La camicia si sollevò, mostrandola nuda.

< Scappi…è l’eliminatore alieno..! >, gridò.

< Parli la lingua dei terresti, adesso, traditore ' >

Non fu un semplice grido, una frase. Sembrava una sorta d’ululato bestiale, di grido lancinante, proveniente dalla foresta dell’anima, del tempo.
Mutò, come per prepararsi alla battaglia, divenendo una sorta d’assurdo drago insettiforme, massiccio e ricoperto da una corazza chitinosa, durissima.
Parte del corpo era coperta da aculei e scaglie ossee, alla maniera di quei dinosauri corazzati della preistoria.
Dana fece fuoco, sparando quattro colpi in rapida successione, in ginocchio sul letto, le gambe strette come a proteggere la propria nudità.
I colpi lo scuotevano, senza però sbilanciarlo. Del sangue verde sgorgò, sibilando.
Da quelle zanne ributtanti una saliva densa e appiccicosa, si disegnò un sorriso allucinante.

< Non puoi ferirmi, donna ! Ti farò a pezzi, come ucciderò questo traditore ! >, grugnì adesso e parve impossibile che da quella creatura scaturisse una voce umana.

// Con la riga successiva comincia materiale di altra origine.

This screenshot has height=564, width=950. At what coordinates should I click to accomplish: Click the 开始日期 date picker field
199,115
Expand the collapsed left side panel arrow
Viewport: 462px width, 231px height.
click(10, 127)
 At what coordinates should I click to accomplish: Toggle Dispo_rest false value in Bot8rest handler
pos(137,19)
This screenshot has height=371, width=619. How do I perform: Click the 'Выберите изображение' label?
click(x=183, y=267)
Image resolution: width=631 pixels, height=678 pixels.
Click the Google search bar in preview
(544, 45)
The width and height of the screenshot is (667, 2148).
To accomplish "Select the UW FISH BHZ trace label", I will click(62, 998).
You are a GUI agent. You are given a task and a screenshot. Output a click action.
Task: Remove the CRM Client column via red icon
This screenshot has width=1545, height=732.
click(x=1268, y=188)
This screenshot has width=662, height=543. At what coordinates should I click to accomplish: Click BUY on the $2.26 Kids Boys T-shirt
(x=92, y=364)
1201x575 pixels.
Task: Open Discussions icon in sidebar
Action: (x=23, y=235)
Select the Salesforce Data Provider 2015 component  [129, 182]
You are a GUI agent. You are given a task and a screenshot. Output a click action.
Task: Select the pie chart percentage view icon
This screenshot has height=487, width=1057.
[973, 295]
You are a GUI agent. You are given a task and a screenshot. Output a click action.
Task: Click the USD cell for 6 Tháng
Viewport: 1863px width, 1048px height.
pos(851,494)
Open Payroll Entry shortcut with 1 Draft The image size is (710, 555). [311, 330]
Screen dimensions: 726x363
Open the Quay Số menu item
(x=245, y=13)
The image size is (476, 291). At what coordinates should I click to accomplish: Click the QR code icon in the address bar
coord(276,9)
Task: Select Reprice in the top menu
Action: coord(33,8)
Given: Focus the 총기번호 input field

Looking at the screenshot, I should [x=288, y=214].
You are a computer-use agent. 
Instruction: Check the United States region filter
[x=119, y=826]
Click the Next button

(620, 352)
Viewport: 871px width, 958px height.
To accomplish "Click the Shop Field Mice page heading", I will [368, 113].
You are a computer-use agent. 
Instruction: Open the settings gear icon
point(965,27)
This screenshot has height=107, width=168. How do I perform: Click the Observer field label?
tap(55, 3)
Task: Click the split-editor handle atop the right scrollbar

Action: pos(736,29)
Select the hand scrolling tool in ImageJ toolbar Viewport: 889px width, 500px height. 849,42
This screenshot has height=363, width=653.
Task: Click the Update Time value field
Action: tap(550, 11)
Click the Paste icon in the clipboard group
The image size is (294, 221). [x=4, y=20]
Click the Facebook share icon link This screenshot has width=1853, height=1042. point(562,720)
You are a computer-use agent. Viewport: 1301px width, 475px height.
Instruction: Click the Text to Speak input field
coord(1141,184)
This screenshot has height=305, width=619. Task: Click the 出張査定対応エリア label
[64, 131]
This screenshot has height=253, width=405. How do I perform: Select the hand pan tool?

Smith si scagliò contro di lui, gettandolo contro la parete, armato della medesima arma acuminata che era stata inefficace per il povero Yvanov.
Scully si mise in piedi, balzando dal letto, cercando disperatamente di far fuoco.
Non poteva…temeva di colpire Smith…Lo avrebbe ferito, ucciso ?
O anche lui…era in grado di resistere ?
L’eliminatore fece leva con la zampa, sollevando Smith e gettandolo contro la spalliera del letto.
Era come se stesse sollevando un cuscino, un fuscello…aveva una forza enorme.
Voltò di scatto il viso esapode, vedendola accanto all’uscita, con la camicia slacciata sul seno, il viso rosso, gli occhi sgranati.
Utilizzando la coda, corta e massiccia, la colpì, gettandola a terra.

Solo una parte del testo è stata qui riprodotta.